PARIS– Netflix is launching today in France and has managed to sign its first deal for set-top box distribution with Bouygues Telecom.
Netflix will now roll out on Bouygues’ Bbox Sensation box in November. It will later will be available to Android TV Box users.
“We’re very proud to announce this partnership deal with the world leader in SVOD. We strive to improve our offer so that our customers can enjoy the best innovative content, whether at home or on the move,” said Olivier Roussat, chairman and CEO of Bouygues Telecom.
This first pact marks a milestone for Netflix’s French bow, because the deal allows it to maximize its impact in Gaul by reaching audiences via their set-top boxes.
Ironically, Rodolphe Belmer, managing director of Canal Plus — Netflix’ biggest local rival — was quoted yesterday in The Financial Times claiming Netflix would have a limited impact in France because “consumers are used to watching content on TV via a set-top box.”
Getting support from Internet service providers in France should be a priority for Netflix, per Richard Broughton, senior analyst at IHS Screen Digest.
“French telecoms groups have capitalised on TV services in a way which hasn’t been seen in most other countries worldwide, and they control the TV viewing experiences of many French households,” explained Broughton.
“If Netflix is not partnering an ISP, it is competing with the ISP’s TV service — and given the strength of French IPTV providers, this would place yet another hurdle in front of the online video service,” the London-based analyst added.
Netflix has been facing waves of criticism and resistance from local industryites. Many of them predict the service could weaken France’s film and TV industry by hurting local TV channels, including paybox group Canal Plus, which are compelled to invest a percentage of their revenue in financing Gallic and European content.
Local reports had predicted months ago that Bouygues would be an unlikely partner for Netflix. Indeed, the French broadband operator is part of the Bouygues conglom, which happens to own Gaul’s leading commercial network, TF1.
Bouygues is one of France’s five ISPs — along with Orange, Free, SFR and Numericable — and it ranks fourth in terms of subscribers.
Earlier this year, France’s biggest broadband company, Orange, was reported as being a solid candidate to sign a carriage deal with Netflix. But the group’s CEO, Stephane Richard, claimed the deal had been put on hold as the two parties had failed to agree on the financial and legal terms. Richard, however, said in a recent radio interview that Orange would be willing to renegotiate a deal with Netflix under certain conditions.

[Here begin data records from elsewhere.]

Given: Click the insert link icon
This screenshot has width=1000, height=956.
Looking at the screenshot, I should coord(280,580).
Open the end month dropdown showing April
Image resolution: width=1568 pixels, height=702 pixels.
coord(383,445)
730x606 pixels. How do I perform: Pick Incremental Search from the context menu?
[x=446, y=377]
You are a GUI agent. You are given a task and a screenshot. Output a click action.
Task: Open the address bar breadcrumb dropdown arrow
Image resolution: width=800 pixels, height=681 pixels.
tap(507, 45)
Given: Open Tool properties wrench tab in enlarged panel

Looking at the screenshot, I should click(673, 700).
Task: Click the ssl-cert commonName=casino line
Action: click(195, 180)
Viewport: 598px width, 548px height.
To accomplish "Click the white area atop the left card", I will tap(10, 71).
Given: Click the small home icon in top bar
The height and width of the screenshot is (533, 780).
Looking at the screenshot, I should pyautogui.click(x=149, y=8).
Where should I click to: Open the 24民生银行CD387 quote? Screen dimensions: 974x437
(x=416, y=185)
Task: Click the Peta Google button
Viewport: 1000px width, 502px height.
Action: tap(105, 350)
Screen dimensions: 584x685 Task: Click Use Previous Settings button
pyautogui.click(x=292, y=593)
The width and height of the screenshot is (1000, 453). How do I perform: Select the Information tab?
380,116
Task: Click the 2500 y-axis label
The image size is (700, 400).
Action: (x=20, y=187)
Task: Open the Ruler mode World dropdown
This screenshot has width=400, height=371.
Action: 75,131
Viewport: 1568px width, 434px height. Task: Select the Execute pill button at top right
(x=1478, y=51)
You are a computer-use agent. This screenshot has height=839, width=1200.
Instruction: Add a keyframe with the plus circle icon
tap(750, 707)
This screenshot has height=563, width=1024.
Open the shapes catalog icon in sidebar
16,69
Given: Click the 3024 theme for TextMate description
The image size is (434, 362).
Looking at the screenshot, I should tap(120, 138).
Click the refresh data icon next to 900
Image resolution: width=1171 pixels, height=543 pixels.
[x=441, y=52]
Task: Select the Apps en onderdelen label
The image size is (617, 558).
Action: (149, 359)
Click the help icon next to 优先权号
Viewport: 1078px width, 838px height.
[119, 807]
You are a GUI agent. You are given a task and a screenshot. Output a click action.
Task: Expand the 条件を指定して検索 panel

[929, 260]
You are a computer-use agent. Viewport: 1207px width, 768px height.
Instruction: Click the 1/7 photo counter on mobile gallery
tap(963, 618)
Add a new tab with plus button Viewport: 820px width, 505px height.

In France, Netflix’s No. 1 competitor is Canal Plus’ SVOD platform CanalPlay, which has deals with four ISPs, Orange, Free, SFR and Bouygues, and boasts a robust offer of homegrown and U.S. content, including TV series. Belmer said today in a radio interview with France Inter that his team had spent the night sifting through Netflix’s catalog of series and calculated that the U.S. platform featured 2,950 hours of series, compared with CanalPlay’s 3,800 hours.
Accessing French-language or locally produced content will also be key to ensure Netflix’s success and enable it to compete with services like CanalPlay or FilmoTV, the SVOD platform owned by Wild Bunch.
The U.S. company recently commissioned its first French show, “Marseille,” an ambitious period crime thriller created by Dan Franck, the co-scribe of Golden Globe-winning miniseries “Carlos,” and produced by Pascal Breton’s Paris-based Federation Entertainment. Netflix also bought rights to a popular French toon series “Wakfu,” based on Ankama’s vidgame, along with 100 hours of programming from Prime Entertainment.